EXERCISE GOAL: Return every entry below word for word and leave out any picture.

[Stored items]
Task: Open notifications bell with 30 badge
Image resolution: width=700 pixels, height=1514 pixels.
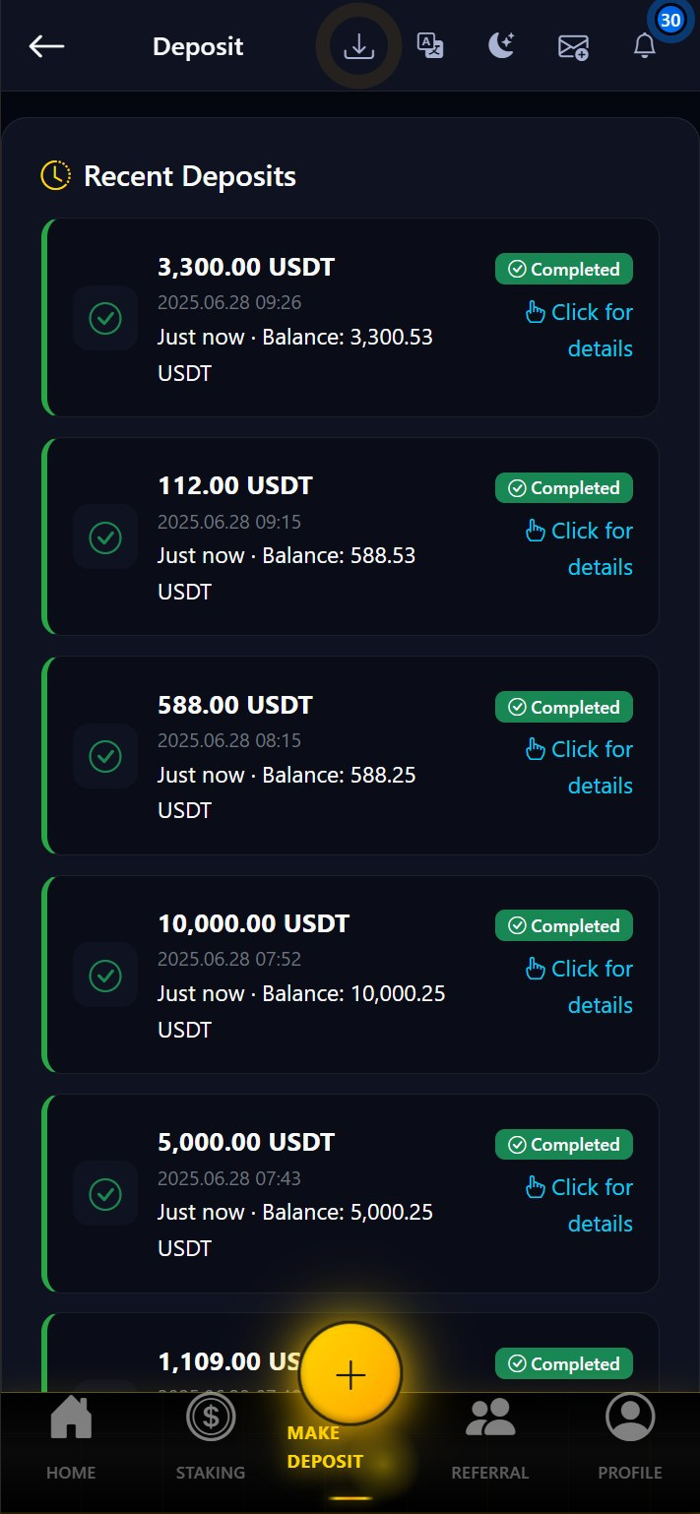Action: 645,45
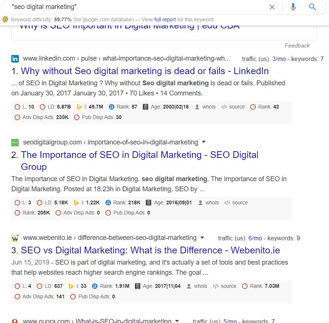Open whois for the LinkedIn result
The width and height of the screenshot is (329, 323).
coord(205,107)
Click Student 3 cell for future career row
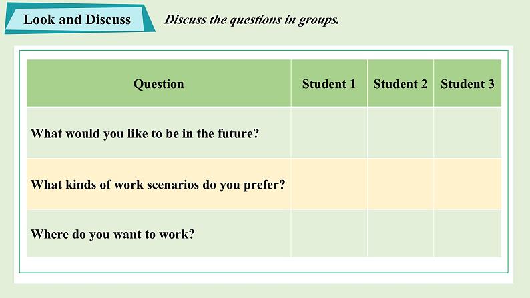 tap(467, 133)
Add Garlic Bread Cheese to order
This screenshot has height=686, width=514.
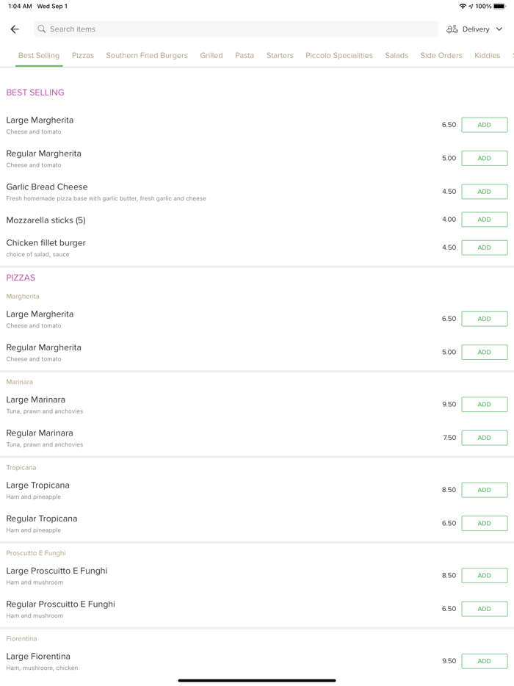click(484, 192)
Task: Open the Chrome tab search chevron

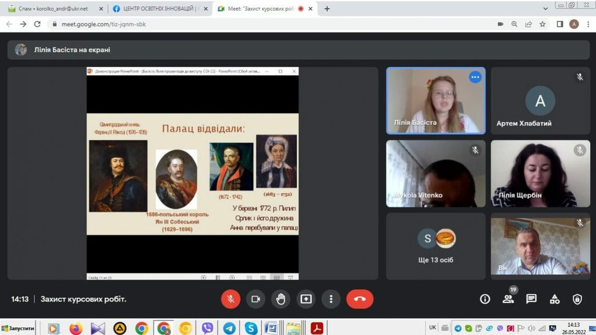Action: [x=545, y=9]
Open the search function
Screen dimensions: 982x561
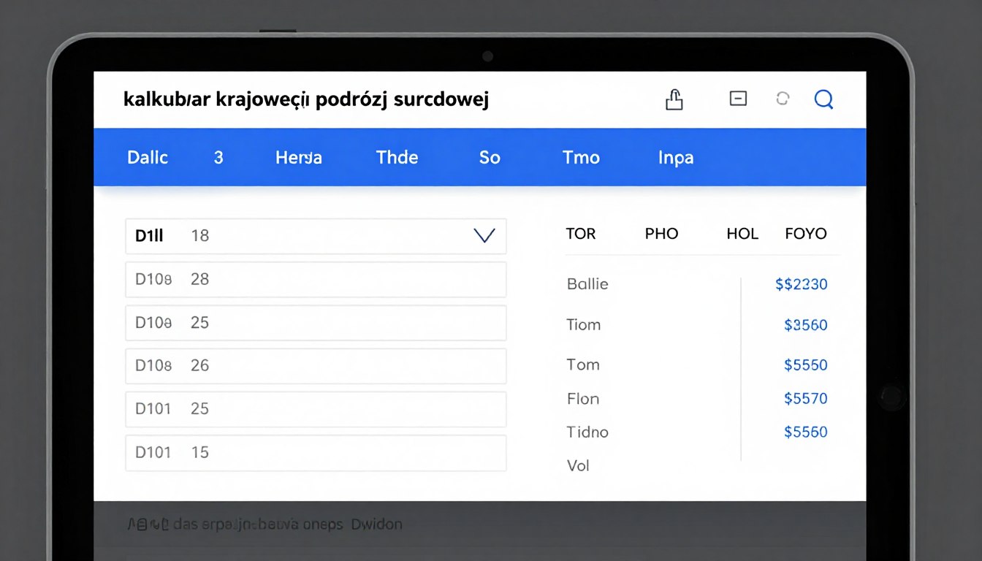tap(824, 99)
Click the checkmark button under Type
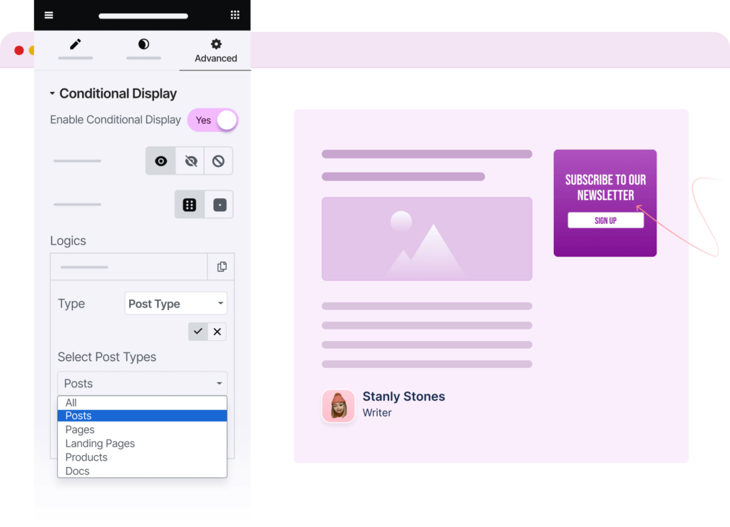 coord(198,331)
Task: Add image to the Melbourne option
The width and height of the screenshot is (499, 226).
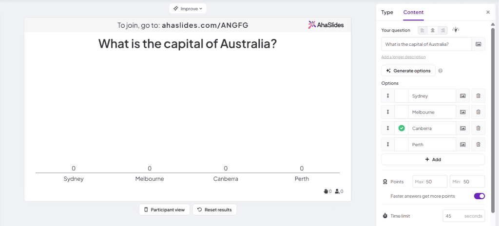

ANSWER TO THIS PROBLEM:
Task: Open notifications bell with 30 badge
Image resolution: width=700 pixels, height=1514 pixels.
Action: 645,45
Open whois for the LinkedIn result
The width and height of the screenshot is (329, 323).
coord(205,107)
Click Student 3 cell for future career row
 tap(467, 133)
Add Garlic Bread Cheese to order
This screenshot has height=686, width=514.
click(484, 192)
Task: Open the Chrome tab search chevron

Action: [x=545, y=9]
Open the search function
Screen dimensions: 982x561
tap(824, 99)
Click the checkmark button under Type
 coord(198,331)
Task: Add image to the Melbourne option
The width and height of the screenshot is (499, 226).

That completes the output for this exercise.